Top 11 Cornell Grads and Faculty in the Cryptocurrency Industry
As a Cornell undergrad, I can say that I learned how to think critically and analytically as an Economics major due to the rigorous course curriculum. Looking back, I realize now that the engineering and mathematics department as well as the liberal arts departments have produced a disproportionately high number of co-founders and CEO’s in the blockchain industry.
Richard Ma, CEO of Quantstamp: Richard Ma studied Electrical and Computer Engineering at Cornell and was a high-frequency trader for a Bitcoin HFT fund before he co-founded Quantstamp, a protocol for smart contract audits. “Cornell’s rigorous Electrical and Computer Engineering program, as well as my engineering work on the Automotive X-Prize, built the foundation for a successful career in algorithmic trading, and then in the field of blockchain security with Quantstamp”
Emin Gün Sirer, Scientist and Professor at Cornell University. Gün co-authored a whitepaper that describes new protocols called Snowflake, Snowball and Avalanche which randomly sample network participants and choose a single result.
Euwyn Poon, Co-Founder of SPIN and LRX (Layer Protocol). Euwyn received CS degree from Cornell before subsequently obtaining a JD from Cornell Law school. Poon co-founded the popular bike-sharing platform SPIN and also most recently co-founded Layer Protocol, a decentralized reputation, incentive, and payments protocol for the global sharing economy, built on the blockchain.
Jae Kwon, Co-Founder of Tendermint & Cosmos.
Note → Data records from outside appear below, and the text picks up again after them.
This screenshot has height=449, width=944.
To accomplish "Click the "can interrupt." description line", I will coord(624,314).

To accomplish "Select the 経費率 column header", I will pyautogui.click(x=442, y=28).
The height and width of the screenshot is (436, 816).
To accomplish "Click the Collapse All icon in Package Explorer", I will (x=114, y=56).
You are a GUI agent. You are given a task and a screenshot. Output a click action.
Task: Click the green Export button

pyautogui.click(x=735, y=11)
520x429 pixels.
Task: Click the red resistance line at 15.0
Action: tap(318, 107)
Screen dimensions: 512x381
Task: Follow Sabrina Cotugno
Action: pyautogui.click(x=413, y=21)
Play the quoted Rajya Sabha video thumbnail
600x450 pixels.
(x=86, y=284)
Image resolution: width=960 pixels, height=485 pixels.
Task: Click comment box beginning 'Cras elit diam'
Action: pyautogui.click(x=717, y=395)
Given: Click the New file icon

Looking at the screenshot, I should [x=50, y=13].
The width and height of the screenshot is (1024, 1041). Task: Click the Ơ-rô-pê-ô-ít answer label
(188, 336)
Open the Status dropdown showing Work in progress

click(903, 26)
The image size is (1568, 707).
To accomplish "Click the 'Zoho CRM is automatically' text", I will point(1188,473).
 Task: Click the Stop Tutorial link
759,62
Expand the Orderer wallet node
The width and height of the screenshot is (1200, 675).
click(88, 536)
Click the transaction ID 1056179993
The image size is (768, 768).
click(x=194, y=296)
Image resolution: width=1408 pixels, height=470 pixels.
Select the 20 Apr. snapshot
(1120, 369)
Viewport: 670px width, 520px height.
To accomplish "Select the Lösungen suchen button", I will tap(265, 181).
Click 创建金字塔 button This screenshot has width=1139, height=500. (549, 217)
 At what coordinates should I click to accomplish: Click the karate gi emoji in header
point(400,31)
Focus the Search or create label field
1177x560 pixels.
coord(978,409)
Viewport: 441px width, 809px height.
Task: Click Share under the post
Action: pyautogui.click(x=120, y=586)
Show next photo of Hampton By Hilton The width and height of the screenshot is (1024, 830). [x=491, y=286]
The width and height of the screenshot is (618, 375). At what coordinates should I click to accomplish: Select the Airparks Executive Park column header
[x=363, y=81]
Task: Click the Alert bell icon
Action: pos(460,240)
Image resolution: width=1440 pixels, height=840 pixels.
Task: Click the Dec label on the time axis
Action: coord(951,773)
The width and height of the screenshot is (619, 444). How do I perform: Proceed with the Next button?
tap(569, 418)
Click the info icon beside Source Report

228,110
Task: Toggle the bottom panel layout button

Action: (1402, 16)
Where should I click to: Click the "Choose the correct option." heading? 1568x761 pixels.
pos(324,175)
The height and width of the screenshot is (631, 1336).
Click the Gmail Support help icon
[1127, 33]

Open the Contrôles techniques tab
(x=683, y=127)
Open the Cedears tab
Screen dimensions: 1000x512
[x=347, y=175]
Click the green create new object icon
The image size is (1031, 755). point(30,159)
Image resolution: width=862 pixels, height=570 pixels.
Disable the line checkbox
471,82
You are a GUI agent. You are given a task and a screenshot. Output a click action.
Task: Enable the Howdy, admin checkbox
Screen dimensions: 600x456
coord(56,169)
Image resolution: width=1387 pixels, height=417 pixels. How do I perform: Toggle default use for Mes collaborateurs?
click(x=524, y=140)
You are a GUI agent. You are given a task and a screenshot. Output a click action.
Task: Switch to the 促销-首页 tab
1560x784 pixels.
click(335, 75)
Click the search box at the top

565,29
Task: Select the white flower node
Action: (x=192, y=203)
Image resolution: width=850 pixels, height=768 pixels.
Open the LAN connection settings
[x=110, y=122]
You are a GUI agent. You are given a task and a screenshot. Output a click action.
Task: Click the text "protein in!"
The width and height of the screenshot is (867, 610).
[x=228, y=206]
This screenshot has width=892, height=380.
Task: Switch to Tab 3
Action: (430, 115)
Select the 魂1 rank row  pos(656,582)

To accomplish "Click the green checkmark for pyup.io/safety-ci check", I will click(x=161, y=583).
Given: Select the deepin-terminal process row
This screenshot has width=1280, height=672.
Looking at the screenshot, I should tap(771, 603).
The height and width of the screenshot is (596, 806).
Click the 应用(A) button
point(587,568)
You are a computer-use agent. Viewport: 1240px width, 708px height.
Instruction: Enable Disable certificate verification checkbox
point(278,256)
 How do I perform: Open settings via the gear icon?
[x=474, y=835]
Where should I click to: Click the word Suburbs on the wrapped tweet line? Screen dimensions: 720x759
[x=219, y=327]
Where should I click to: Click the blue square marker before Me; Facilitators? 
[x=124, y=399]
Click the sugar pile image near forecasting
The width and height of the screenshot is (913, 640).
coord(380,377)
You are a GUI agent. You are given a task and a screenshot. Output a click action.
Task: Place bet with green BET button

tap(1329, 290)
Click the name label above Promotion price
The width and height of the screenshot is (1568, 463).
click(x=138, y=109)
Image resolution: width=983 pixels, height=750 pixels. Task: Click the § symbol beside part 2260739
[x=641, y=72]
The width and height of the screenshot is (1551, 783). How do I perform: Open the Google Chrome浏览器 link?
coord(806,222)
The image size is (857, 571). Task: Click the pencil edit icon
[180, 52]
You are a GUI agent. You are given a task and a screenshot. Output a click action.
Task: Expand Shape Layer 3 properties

Jae Kwon is co-founder and CEO of Tendermint and Cosmos and also President of the Interchain foundation. Jae began work on Tendermint in early 2014 and previously dealt with encryption and public key hashes earlier in his career. Jae is a CS graduate of Cornell.
Gee Chuang, Co-Founder CEO of INK Protocol / Listia. Gee Chuang is Co-Founder and CEO of Listia and Ink Protocol and received his Masters in Electrical and Computer Engineering from Cornell. Ink Protocol is a decentralized reputation and payment system for peer-to-peer marketplaces and helps users safely send and receive payments in P2P marketplaces while earning a reputation for every completed transaction.
Matt McGraw- CEO of Dispatch Labs. Matt McGraw is Co-Founder and CEO of Dispatch Labs a blockchain advisory group and also incubates several blockchain-related projects at Here Collective, his own co-working space based in San Francisco’s Mission District. “Cornell taught the whole me, not just tech, or Econ, or some specific thing. And now supporting the E@C program and really pushing entrepreneurialism on campus’s in general I think it’s helping push a new generation of business savvy domain experts.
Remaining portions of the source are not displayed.